> [PROMPT]
The entries are to be output once more, word for word.

Stored records
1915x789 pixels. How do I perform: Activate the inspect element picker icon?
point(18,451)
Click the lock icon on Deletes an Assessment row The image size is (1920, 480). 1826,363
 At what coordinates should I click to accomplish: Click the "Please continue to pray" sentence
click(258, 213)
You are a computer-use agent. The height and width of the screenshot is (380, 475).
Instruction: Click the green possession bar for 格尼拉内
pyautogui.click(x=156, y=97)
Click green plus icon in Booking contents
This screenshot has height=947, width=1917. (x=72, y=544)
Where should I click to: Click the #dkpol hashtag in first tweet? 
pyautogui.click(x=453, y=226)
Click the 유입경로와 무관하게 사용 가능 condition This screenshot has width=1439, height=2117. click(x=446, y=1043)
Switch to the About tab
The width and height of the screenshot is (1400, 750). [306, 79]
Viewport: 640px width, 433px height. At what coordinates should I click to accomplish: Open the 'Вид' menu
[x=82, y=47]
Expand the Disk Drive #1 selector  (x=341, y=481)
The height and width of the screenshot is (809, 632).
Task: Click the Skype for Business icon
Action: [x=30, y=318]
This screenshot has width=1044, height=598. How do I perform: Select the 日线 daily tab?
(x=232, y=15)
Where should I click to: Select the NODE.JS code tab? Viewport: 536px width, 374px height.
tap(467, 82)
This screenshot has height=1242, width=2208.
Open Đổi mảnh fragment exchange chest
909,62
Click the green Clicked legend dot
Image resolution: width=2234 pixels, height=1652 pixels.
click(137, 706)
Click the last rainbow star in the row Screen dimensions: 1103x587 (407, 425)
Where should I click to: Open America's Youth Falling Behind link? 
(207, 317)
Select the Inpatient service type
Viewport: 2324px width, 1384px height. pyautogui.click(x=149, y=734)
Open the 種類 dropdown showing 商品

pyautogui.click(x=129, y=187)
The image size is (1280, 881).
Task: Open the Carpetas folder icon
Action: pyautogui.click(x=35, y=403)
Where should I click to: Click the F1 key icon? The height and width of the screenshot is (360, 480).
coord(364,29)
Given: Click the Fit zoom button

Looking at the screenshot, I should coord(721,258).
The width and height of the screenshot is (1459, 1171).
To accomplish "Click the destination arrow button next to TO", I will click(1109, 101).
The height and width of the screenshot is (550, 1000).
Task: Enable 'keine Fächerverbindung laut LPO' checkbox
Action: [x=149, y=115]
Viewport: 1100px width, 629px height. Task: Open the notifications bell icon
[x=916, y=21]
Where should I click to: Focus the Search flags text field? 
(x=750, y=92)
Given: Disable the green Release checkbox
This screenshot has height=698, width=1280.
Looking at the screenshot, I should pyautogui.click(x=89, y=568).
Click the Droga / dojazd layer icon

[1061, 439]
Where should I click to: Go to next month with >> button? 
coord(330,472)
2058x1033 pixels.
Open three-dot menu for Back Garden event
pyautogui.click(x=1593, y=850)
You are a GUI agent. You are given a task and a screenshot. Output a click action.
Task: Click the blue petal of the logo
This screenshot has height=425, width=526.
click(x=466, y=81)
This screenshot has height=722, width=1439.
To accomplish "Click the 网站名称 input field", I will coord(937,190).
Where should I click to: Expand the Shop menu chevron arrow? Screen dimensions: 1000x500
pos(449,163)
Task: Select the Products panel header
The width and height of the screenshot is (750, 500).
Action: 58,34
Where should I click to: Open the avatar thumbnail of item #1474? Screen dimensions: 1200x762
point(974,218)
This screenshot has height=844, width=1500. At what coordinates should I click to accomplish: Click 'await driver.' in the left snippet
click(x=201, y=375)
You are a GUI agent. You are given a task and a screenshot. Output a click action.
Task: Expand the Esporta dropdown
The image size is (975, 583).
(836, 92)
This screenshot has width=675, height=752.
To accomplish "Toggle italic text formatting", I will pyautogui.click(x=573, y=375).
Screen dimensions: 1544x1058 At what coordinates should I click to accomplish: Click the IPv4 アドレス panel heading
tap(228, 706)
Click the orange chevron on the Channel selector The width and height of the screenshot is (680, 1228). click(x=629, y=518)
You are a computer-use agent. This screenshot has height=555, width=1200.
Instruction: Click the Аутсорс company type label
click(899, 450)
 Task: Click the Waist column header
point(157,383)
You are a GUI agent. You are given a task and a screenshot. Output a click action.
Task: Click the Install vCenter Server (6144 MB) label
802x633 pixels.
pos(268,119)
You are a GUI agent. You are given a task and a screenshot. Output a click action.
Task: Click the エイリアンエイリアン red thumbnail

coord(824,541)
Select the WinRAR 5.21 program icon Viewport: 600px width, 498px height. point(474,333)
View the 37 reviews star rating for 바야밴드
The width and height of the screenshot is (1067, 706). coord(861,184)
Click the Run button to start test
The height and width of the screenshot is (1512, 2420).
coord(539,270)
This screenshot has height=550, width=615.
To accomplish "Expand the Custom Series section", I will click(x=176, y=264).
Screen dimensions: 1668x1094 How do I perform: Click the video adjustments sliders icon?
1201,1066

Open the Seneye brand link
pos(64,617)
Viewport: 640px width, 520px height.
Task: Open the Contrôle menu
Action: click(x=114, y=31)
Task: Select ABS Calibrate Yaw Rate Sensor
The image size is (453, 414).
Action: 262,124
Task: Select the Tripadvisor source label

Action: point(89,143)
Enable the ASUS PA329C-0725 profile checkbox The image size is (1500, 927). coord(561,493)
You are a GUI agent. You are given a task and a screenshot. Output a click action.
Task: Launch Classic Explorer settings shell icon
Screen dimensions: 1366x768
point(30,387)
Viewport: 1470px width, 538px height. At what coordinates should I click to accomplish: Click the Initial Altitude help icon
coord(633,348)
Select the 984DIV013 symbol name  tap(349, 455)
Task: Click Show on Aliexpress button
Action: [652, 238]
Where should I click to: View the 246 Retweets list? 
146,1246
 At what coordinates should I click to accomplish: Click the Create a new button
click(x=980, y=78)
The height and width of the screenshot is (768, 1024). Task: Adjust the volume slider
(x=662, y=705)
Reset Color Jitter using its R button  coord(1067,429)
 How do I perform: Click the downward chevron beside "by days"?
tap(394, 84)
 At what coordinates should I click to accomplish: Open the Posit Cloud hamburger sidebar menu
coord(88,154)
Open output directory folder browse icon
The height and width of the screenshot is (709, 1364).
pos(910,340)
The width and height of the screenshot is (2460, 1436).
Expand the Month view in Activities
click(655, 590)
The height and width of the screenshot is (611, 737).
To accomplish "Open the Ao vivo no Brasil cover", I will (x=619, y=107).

> [ANSWER TO THIS EXERCISE]
1915x789 pixels. How do I perform: Activate the inspect element picker icon?
point(18,451)
Click the lock icon on Deletes an Assessment row The image size is (1920, 480). 1826,363
 At what coordinates should I click to accomplish: Click the "Please continue to pray" sentence
click(258, 213)
You are a computer-use agent. The height and width of the screenshot is (380, 475).
Instruction: Click the green possession bar for 格尼拉内
pyautogui.click(x=156, y=97)
Click green plus icon in Booking contents
This screenshot has height=947, width=1917. (x=72, y=544)
Where should I click to: Click the #dkpol hashtag in first tweet? 
pyautogui.click(x=453, y=226)
Click the 유입경로와 무관하게 사용 가능 condition This screenshot has width=1439, height=2117. click(x=446, y=1043)
Switch to the About tab
The width and height of the screenshot is (1400, 750). [306, 79]
Viewport: 640px width, 433px height. At what coordinates should I click to accomplish: Open the 'Вид' menu
[x=82, y=47]
Expand the Disk Drive #1 selector  (x=341, y=481)
The height and width of the screenshot is (809, 632).
Task: Click the Skype for Business icon
Action: [x=30, y=318]
This screenshot has width=1044, height=598. How do I perform: Select the 日线 daily tab?
(x=232, y=15)
Where should I click to: Select the NODE.JS code tab? Viewport: 536px width, 374px height.
tap(467, 82)
This screenshot has height=1242, width=2208.
Open Đổi mảnh fragment exchange chest
909,62
Click the green Clicked legend dot
Image resolution: width=2234 pixels, height=1652 pixels.
click(137, 706)
Click the last rainbow star in the row Screen dimensions: 1103x587 (407, 425)
Where should I click to: Open America's Youth Falling Behind link? 
(207, 317)
Select the Inpatient service type
Viewport: 2324px width, 1384px height. pyautogui.click(x=149, y=734)
Open the 種類 dropdown showing 商品

pyautogui.click(x=129, y=187)
The image size is (1280, 881).
Task: Open the Carpetas folder icon
Action: pyautogui.click(x=35, y=403)
Where should I click to: Click the F1 key icon? The height and width of the screenshot is (360, 480).
coord(364,29)
Given: Click the Fit zoom button

Looking at the screenshot, I should coord(721,258).
The width and height of the screenshot is (1459, 1171).
To accomplish "Click the destination arrow button next to TO", I will click(1109, 101).
The height and width of the screenshot is (550, 1000).
Task: Enable 'keine Fächerverbindung laut LPO' checkbox
Action: [x=149, y=115]
Viewport: 1100px width, 629px height. Task: Open the notifications bell icon
[x=916, y=21]
Where should I click to: Focus the Search flags text field? 
(x=750, y=92)
Given: Disable the green Release checkbox
This screenshot has height=698, width=1280.
Looking at the screenshot, I should pyautogui.click(x=89, y=568).
Click the Droga / dojazd layer icon

[1061, 439]
Where should I click to: Go to next month with >> button? 
coord(330,472)
2058x1033 pixels.
Open three-dot menu for Back Garden event
pyautogui.click(x=1593, y=850)
You are a GUI agent. You are given a task and a screenshot. Output a click action.
Task: Click the blue petal of the logo
This screenshot has height=425, width=526.
click(x=466, y=81)
This screenshot has height=722, width=1439.
To accomplish "Click the 网站名称 input field", I will coord(937,190).
Where should I click to: Expand the Shop menu chevron arrow? Screen dimensions: 1000x500
pos(449,163)
Task: Select the Products panel header
The width and height of the screenshot is (750, 500).
Action: 58,34
Where should I click to: Open the avatar thumbnail of item #1474? Screen dimensions: 1200x762
point(974,218)
This screenshot has height=844, width=1500. At what coordinates should I click to accomplish: Click 'await driver.' in the left snippet
click(x=201, y=375)
You are a GUI agent. You are given a task and a screenshot. Output a click action.
Task: Expand the Esporta dropdown
The image size is (975, 583).
(836, 92)
This screenshot has width=675, height=752.
To accomplish "Toggle italic text formatting", I will pyautogui.click(x=573, y=375).
Screen dimensions: 1544x1058 At what coordinates should I click to accomplish: Click the IPv4 アドレス panel heading
tap(228, 706)
Click the orange chevron on the Channel selector The width and height of the screenshot is (680, 1228). click(x=629, y=518)
You are a computer-use agent. This screenshot has height=555, width=1200.
Instruction: Click the Аутсорс company type label
click(899, 450)
 Task: Click the Waist column header
point(157,383)
You are a GUI agent. You are given a task and a screenshot. Output a click action.
Task: Click the Install vCenter Server (6144 MB) label
802x633 pixels.
pos(268,119)
You are a GUI agent. You are given a task and a screenshot. Output a click action.
Task: Click the エイリアンエイリアン red thumbnail

coord(824,541)
Select the WinRAR 5.21 program icon Viewport: 600px width, 498px height. point(474,333)
View the 37 reviews star rating for 바야밴드
The width and height of the screenshot is (1067, 706). coord(861,184)
Click the Run button to start test
The height and width of the screenshot is (1512, 2420).
coord(539,270)
This screenshot has height=550, width=615.
To accomplish "Expand the Custom Series section", I will click(x=176, y=264).
Screen dimensions: 1668x1094 How do I perform: Click the video adjustments sliders icon?
1201,1066

Open the Seneye brand link
pos(64,617)
Viewport: 640px width, 520px height.
Task: Open the Contrôle menu
Action: click(x=114, y=31)
Task: Select ABS Calibrate Yaw Rate Sensor
The image size is (453, 414).
Action: 262,124
Task: Select the Tripadvisor source label

Action: point(89,143)
Enable the ASUS PA329C-0725 profile checkbox The image size is (1500, 927). coord(561,493)
You are a GUI agent. You are given a task and a screenshot. Output a click action.
Task: Launch Classic Explorer settings shell icon
Screen dimensions: 1366x768
point(30,387)
Viewport: 1470px width, 538px height. At what coordinates should I click to accomplish: Click the Initial Altitude help icon
coord(633,348)
Select the 984DIV013 symbol name  tap(349, 455)
Task: Click Show on Aliexpress button
Action: [652, 238]
Where should I click to: View the 246 Retweets list? 
146,1246
 At what coordinates should I click to accomplish: Click the Create a new button
click(x=980, y=78)
The height and width of the screenshot is (768, 1024). Task: Adjust the volume slider
(x=662, y=705)
Reset Color Jitter using its R button  coord(1067,429)
 How do I perform: Click the downward chevron beside "by days"?
tap(394, 84)
 At what coordinates should I click to accomplish: Open the Posit Cloud hamburger sidebar menu
coord(88,154)
Open output directory folder browse icon
The height and width of the screenshot is (709, 1364).
pos(910,340)
The width and height of the screenshot is (2460, 1436).
Expand the Month view in Activities
click(655, 590)
The height and width of the screenshot is (611, 737).
To accomplish "Open the Ao vivo no Brasil cover", I will (x=619, y=107).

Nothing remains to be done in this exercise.